START Excerpted text
Historical and Biographical Context
Though the events of “The Signal-Man” are fictitious, they have a strong basis in both the everyday realities of Victorian England and the life experiences of Charles Dickens. The nineteenth century saw a major expansion of railroad travel throughout the world, and rapid technological innovations meant that trains were traveling faster and more consistently. Though this allowed for greater freedom of mobility, it also meant more room for error. Major railway incidents occurred several times a year, typically resulting in numerous deaths and injuries.
Dickens was involved in one such incident, known as the Staplehurst rail crash of 1865, which occurred one year prior to the publication of “The Signal-Man” in 1866. En route to London, the train derailed while going over a bridge. Ten casualties and over forty injuries were reported, with Dickens coming away relatively unscathed. However, despite avoiding major injury, the crash had a major impact on Dickens, and he thereafter avoided rail travel as much as possible. Many scholars have theorized that the menacing portrayal of the railroad in “The Signal-Man” was drawn from Dickens’s own experiences with rail travel.
END Excerpted text
START Data excerpt
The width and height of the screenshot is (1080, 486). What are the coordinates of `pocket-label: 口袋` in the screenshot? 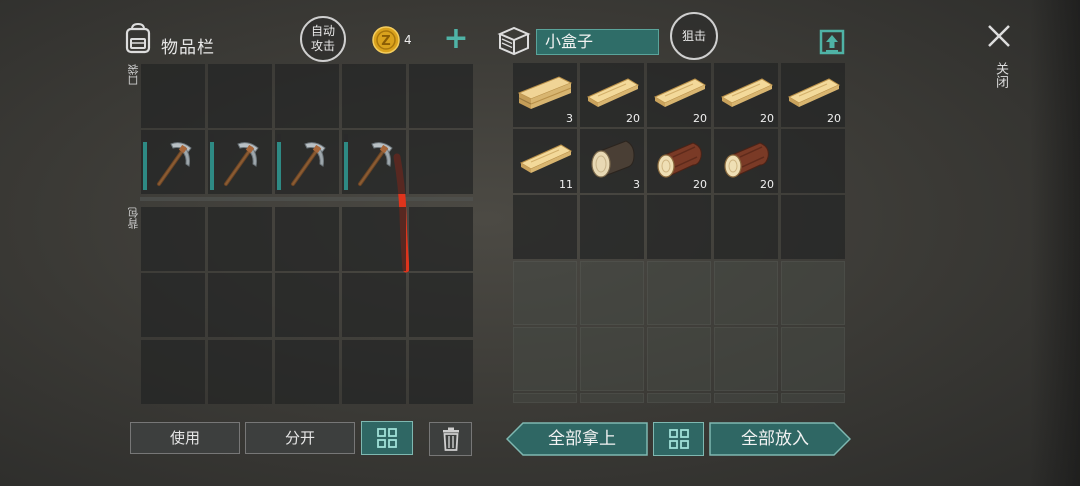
END Data excerpt
## Tasks and exercises
1. Please print the stretch of the historical context text from "Historical and Biographical" through "deaths and injuries.", word for word.
2. According to the historical context text, how did Dickens's travel habits change after the Staplehurst rail crash?

## Task-by-task answers
1.
Historical and Biographical Context
Though the events of “The Signal-Man” are fictitious, they have a strong basis in both the everyday realities of Victorian England and the life experiences of Charles Dickens. The nineteenth century saw a major expansion of railroad travel throughout the world, and rapid technological innovations meant that trains were traveling faster and more consistently. Though this allowed for greater freedom of mobility, it also meant more room for error. Major railway incidents occurred several times a year, typically resulting in numerous deaths and injuries.

2. He avoided rail travel as much as possible.